Paulus menekankan bahwa jika mereka
menyebut diri mereka sebagai orang Yahudi, bersandar kepada hukum Taurat,
bermegah dalam Allah, bahkan bisa tahu kehendak-Nya (karena menerima pengajaran
di dalam hukum Taurat), bahkan dapat mengerti mana yang baik dan mana yang
jahat (menurut hukum Taurat), serta yakin bahwa mereka membawa terang dan menuntun mereka
yang di dalam kegelapan, maka mereka sebenarnya memiliki peran yang sangat mulia
sekali. Mereka tentu dapat berperan sebagai pendidik bagi orang bodoh (ay. 17-20).

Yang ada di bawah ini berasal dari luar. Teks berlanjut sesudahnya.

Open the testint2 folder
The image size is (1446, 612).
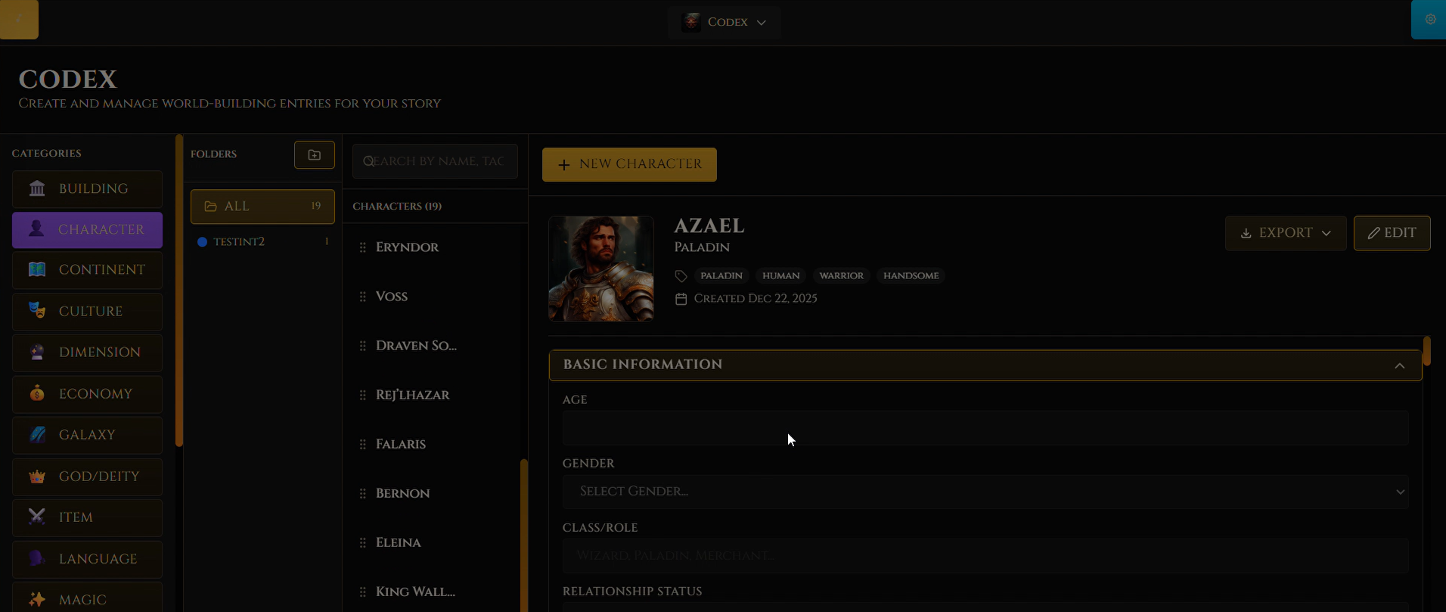[x=240, y=242]
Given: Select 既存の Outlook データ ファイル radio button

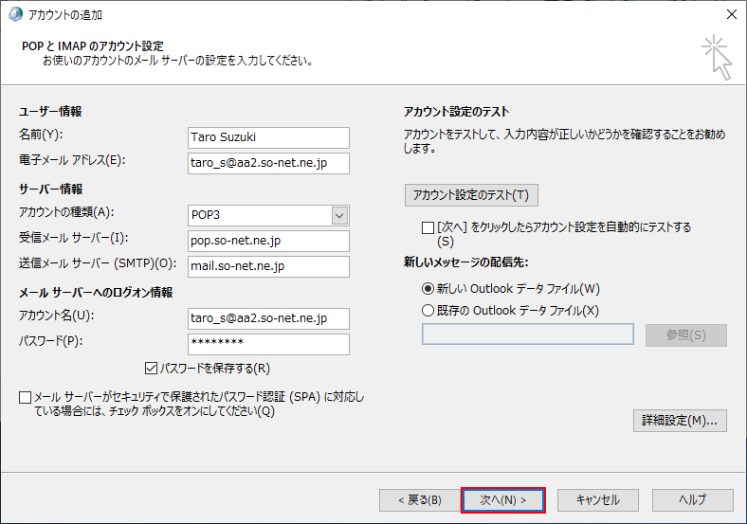Looking at the screenshot, I should 428,310.
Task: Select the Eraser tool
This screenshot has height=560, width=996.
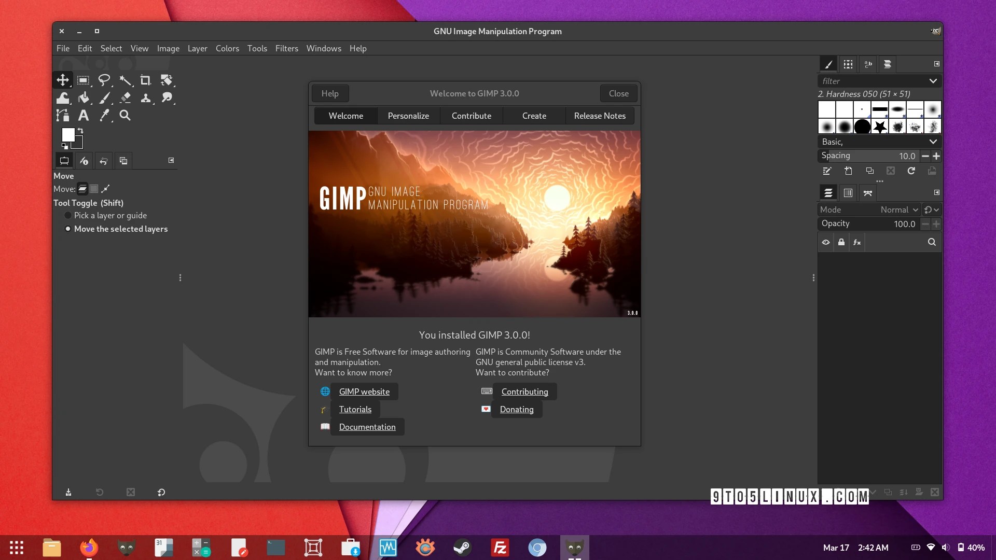Action: pos(125,98)
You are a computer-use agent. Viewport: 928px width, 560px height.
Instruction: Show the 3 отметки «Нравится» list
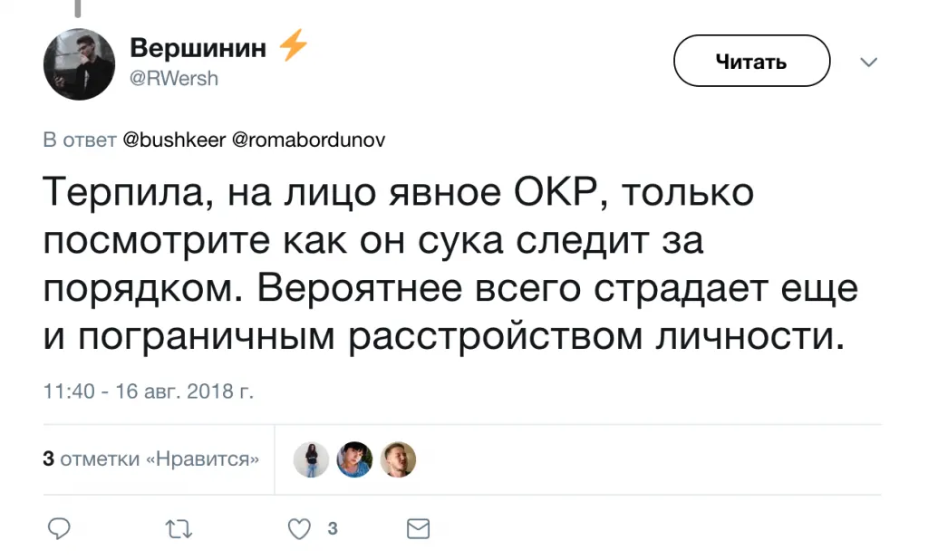151,459
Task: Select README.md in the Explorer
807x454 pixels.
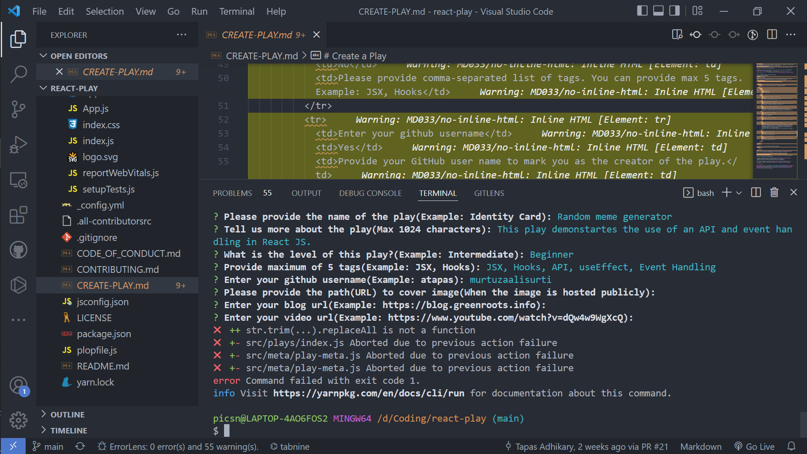Action: pyautogui.click(x=103, y=366)
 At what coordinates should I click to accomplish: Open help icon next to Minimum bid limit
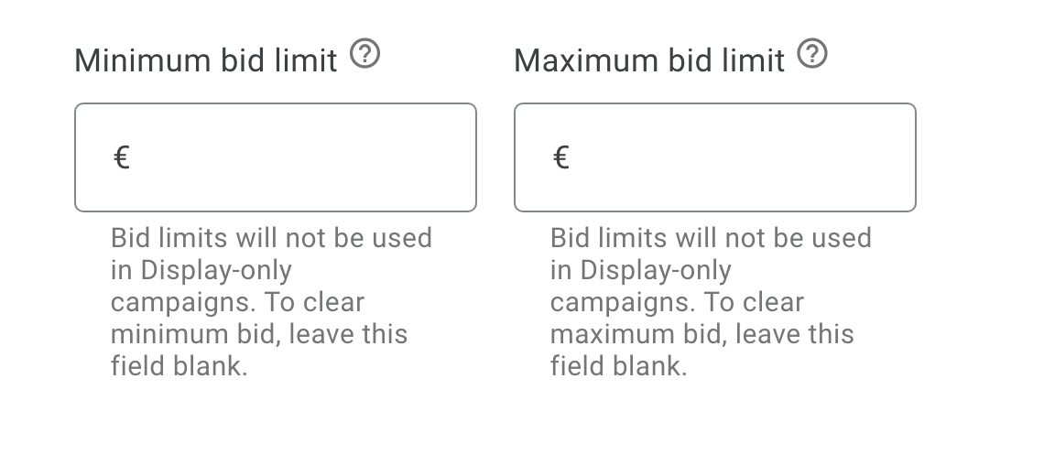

Dalam hal ini kita harus memahami konteks kitab Roma ini ditulis, dimana Paulus
menunjukkan perbedaan antara kehidupan orang Yahudi yang menjalankan hukum secara lahiriah
dan bagaimana orang-orang non Yahudi yang percaya namun tidak lagi hidup
menurut hukum.
Dalam hal ini, bangsa Yahudi
dipandang sebagai bangsa yang sudah mengenal terang, karena mereka memiliki hukum
yang berasal dari Allah sendiri (yaitu 10 hukum dan turunannya). Mereka
seharusnya sudah mengenal Allah, firman-Nya, dan kebenaran-Nya. Mereka harusnya
dapat menjadi teladan bagi orang-orang yang hendak hidup benar di hadapan
Allah. Namun kenyataannya, karena sikap dan kehidupan orang Yahudi yang sangat
bebal, justru nama Allah dihujat di antara bangsa-bangsa lain. Mengapa
demikian? Karena hidup mereka tidak mencerminkan keagungan Allah yang mereka
sembah. Karakter mereka sehari-hari sangat jauh dari standar hukum Allah yang
sudah jelas dinyatakan ribuan tahun sebelumya.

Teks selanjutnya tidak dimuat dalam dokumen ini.